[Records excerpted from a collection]
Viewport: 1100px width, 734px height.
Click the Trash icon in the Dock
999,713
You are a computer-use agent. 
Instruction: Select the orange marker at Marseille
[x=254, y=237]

▶ [Task prompt]
Write the entries out again verbatim, every one of them.

▶ [Task output]
Viewport: 1100px width, 734px height.
Click the Trash icon in the Dock
999,713
You are a computer-use agent. 
Instruction: Select the orange marker at Marseille
[x=254, y=237]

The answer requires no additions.